I admit to having a Winnie-the-Pooh phase in my younger years. I'll even admit to not really being out of the Winnie-the-Pooh phase, although the stuffed animals are in a box in the attic. And my father, usually desperate for ideas for holiday gifts, one year gave me the set of Welches Winnie-the-Pooh jelly glasses. Empty glasses. I can still hear him yelling at me, "You know how much jelly I had to eat for those!!"
I actually like the holidays. Our family, when we were whole and young, were always in our best form during the holidays. Aunt Celia hosted the Thanksgiving dinner in Portland, and on the drive there I was on the look-out for Ruldoph along the I-5 corridor. My brother and I played pool with our dorky cousin, and we tried to understand the intricacies of the pachinko game in the basement.
Christmas, too, was always very special in an Inspector Gadget sort of way, with my parents trying to keep my brother in the dark about what he was getting. One year, he systematically opened all his presents, and then rewrapped them. I watched in horror, the same feeling I have when I watch old CSI episodes late at night; the good doctor performing an autopsy. The following year, Mom didn't label any of the gifts, and then couldn't remember what was what. That was the year that my brother got a t-shirt with rainbow hearts and I got blue parachute pants.

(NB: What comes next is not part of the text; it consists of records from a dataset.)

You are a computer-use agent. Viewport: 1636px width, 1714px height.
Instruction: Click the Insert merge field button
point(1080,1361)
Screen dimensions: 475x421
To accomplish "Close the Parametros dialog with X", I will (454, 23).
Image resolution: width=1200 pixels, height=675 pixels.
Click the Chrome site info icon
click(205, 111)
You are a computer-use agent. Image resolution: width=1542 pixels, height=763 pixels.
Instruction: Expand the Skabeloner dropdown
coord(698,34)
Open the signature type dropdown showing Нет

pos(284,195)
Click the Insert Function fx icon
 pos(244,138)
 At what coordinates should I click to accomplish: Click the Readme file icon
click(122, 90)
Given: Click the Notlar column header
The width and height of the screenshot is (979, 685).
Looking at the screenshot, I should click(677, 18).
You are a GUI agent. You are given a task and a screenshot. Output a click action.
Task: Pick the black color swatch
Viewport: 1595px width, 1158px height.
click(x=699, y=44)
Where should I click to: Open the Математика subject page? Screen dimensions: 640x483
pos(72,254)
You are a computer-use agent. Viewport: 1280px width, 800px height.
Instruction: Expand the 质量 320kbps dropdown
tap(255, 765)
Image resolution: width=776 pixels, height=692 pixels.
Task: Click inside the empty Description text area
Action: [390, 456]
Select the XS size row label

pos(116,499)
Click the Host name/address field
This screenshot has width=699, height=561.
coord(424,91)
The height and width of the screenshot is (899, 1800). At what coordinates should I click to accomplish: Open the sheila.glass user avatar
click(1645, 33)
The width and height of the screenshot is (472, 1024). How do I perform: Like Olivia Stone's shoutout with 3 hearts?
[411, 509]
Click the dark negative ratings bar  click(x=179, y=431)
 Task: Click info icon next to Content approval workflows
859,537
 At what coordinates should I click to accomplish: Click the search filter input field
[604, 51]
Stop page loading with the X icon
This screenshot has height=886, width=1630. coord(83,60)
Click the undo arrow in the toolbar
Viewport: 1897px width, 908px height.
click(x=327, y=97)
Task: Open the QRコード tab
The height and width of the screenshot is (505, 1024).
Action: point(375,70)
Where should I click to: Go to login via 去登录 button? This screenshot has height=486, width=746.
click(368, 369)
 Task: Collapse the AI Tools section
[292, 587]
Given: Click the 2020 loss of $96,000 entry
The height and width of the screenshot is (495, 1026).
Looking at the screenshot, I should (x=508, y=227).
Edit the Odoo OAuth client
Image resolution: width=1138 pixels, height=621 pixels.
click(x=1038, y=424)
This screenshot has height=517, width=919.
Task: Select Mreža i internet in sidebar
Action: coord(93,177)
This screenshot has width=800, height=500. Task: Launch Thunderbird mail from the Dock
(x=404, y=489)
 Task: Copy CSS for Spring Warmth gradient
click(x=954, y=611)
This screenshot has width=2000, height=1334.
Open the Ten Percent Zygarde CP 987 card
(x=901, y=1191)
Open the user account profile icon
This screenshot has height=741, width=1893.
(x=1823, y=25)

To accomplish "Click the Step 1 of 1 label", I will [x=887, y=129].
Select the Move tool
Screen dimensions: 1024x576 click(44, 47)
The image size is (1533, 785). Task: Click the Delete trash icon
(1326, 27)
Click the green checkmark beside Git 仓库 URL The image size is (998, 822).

My parents divorced in 1985. Aunt Celia died at 38 in November 1994, just two weeks before Thanksgiving. The holidays are more divergent now, but they aren't any less whole. These days, the holidays mean I get to wean myself off my asthma medication and hop on a plane for the cleaner, happier west coast. I get to see friends and family I don't normally get to see anymore. I get to wear a gortex jacket instead of four layers of wool, and I get to ride the light-rail, go shopping and dancing and hiking, and do all the things that make me feel like a whole person, rather than an underpaid research machine. This year in particular will be fun because I'll get to see two of my best friends in full pregnant form. And since they are my skinny friends, I will smile inwardly, knowing for a few months at least, I won't be "The Fat One."
Where was I?
The complete set of Winnie-the-Pooh glasses are with me here in GradShitTownVille, reserved for very special occasions. This evening, while shopping for ingredients for a chocolate pecan pie, I came across one of the greatest things about the holiday season:
Ah yes, my love for egg nog is freakish and horrible, and I've been known to splash a bit of the nog on my cereal in the mornings. This year my concern was that my love for nog would conflict with my new-found hatred of corn syrup. But no worries, the local store was clever enough to carry Horizon Low Fat Egg Nog, ingredients including egg yolks and tumeric (for color), but definitely no corn syrup. But this first glass of nog to bring in the new year isn't served in a Pooh glass. The Pooh glass is too reserved, too oppressive for that first gulp of thick, yellow heaven. This evening, in a 9 oz Gibraltar Tumbler, I marked the begining of the holiday season. The dizzy dog, snuggled in her blanket, munched on rawhide in happy approval. And with the first glass down, I ready the Pooh glasses for many future deposits on my arterial walls.
Happy Thanksgiving everyone. Let us raise our Pooh glasses and toast to all for which we are thankful.